◆ **Your assignment**
Restate the whole listing exactly, leaving nothing out.
[Opening Recorded information section]
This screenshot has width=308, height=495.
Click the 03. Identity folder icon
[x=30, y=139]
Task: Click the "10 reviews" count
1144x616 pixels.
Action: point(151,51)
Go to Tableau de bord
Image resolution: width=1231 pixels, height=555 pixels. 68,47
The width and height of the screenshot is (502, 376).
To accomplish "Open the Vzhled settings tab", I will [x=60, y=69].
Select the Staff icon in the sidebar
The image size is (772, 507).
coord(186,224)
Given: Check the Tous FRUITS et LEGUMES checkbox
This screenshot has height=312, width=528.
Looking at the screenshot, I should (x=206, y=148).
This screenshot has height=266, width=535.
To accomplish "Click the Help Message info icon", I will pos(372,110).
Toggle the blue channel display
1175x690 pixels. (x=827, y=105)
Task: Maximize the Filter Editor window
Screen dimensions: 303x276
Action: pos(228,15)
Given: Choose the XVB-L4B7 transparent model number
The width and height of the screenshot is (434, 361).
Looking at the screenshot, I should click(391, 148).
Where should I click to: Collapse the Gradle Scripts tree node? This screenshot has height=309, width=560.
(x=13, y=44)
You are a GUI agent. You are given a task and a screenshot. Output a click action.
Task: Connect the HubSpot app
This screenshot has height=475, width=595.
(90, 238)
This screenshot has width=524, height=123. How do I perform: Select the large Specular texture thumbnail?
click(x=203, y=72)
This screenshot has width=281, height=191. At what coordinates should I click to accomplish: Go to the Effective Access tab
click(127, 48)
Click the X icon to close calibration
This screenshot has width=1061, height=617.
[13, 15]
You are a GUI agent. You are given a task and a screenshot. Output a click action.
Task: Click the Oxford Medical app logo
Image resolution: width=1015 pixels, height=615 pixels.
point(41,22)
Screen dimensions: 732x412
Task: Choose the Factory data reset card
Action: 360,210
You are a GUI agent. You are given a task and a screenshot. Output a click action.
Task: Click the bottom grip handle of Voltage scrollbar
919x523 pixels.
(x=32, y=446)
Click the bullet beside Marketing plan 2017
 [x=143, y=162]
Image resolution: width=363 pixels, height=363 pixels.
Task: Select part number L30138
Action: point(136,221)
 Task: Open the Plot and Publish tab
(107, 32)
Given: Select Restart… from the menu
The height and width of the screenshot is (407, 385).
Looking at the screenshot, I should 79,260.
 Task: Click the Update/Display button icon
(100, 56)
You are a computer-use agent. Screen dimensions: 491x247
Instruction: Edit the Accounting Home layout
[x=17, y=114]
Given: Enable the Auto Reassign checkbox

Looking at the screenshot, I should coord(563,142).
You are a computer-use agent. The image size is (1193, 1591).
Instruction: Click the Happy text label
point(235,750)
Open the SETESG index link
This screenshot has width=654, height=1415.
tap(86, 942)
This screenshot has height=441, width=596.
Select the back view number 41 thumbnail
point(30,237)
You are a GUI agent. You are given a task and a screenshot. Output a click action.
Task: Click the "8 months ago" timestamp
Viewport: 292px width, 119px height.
[Closing Recorded information section]
◆ **Written answer**
This screenshot has width=308, height=495.
Click the 03. Identity folder icon
[x=30, y=139]
Task: Click the "10 reviews" count
1144x616 pixels.
Action: point(151,51)
Go to Tableau de bord
Image resolution: width=1231 pixels, height=555 pixels. 68,47
The width and height of the screenshot is (502, 376).
To accomplish "Open the Vzhled settings tab", I will [x=60, y=69].
Select the Staff icon in the sidebar
The image size is (772, 507).
coord(186,224)
Given: Check the Tous FRUITS et LEGUMES checkbox
This screenshot has height=312, width=528.
Looking at the screenshot, I should (x=206, y=148).
This screenshot has height=266, width=535.
To accomplish "Click the Help Message info icon", I will pos(372,110).
Toggle the blue channel display
1175x690 pixels. (x=827, y=105)
Task: Maximize the Filter Editor window
Screen dimensions: 303x276
Action: pos(228,15)
Given: Choose the XVB-L4B7 transparent model number
The width and height of the screenshot is (434, 361).
Looking at the screenshot, I should click(391, 148).
Where should I click to: Collapse the Gradle Scripts tree node? This screenshot has height=309, width=560.
(x=13, y=44)
You are a GUI agent. You are given a task and a screenshot. Output a click action.
Task: Connect the HubSpot app
This screenshot has height=475, width=595.
(90, 238)
This screenshot has width=524, height=123. How do I perform: Select the large Specular texture thumbnail?
click(x=203, y=72)
This screenshot has width=281, height=191. At what coordinates should I click to accomplish: Go to the Effective Access tab
click(127, 48)
Click the X icon to close calibration
This screenshot has width=1061, height=617.
[13, 15]
You are a GUI agent. You are given a task and a screenshot. Output a click action.
Task: Click the Oxford Medical app logo
Image resolution: width=1015 pixels, height=615 pixels.
point(41,22)
Screen dimensions: 732x412
Task: Choose the Factory data reset card
Action: 360,210
You are a GUI agent. You are given a task and a screenshot. Output a click action.
Task: Click the bottom grip handle of Voltage scrollbar
919x523 pixels.
(x=32, y=446)
Click the bullet beside Marketing plan 2017
 [x=143, y=162]
Image resolution: width=363 pixels, height=363 pixels.
Task: Select part number L30138
Action: point(136,221)
 Task: Open the Plot and Publish tab
(107, 32)
Given: Select Restart… from the menu
The height and width of the screenshot is (407, 385).
Looking at the screenshot, I should 79,260.
 Task: Click the Update/Display button icon
(100, 56)
You are a computer-use agent. Screen dimensions: 491x247
Instruction: Edit the Accounting Home layout
[x=17, y=114]
Given: Enable the Auto Reassign checkbox

Looking at the screenshot, I should coord(563,142).
You are a computer-use agent. The image size is (1193, 1591).
Instruction: Click the Happy text label
point(235,750)
Open the SETESG index link
This screenshot has width=654, height=1415.
tap(86, 942)
This screenshot has height=441, width=596.
Select the back view number 41 thumbnail
point(30,237)
You are a GUI agent. You are given a task and a screenshot. Output a click action.
Task: Click the "8 months ago" timestamp
Viewport: 292px width, 119px height.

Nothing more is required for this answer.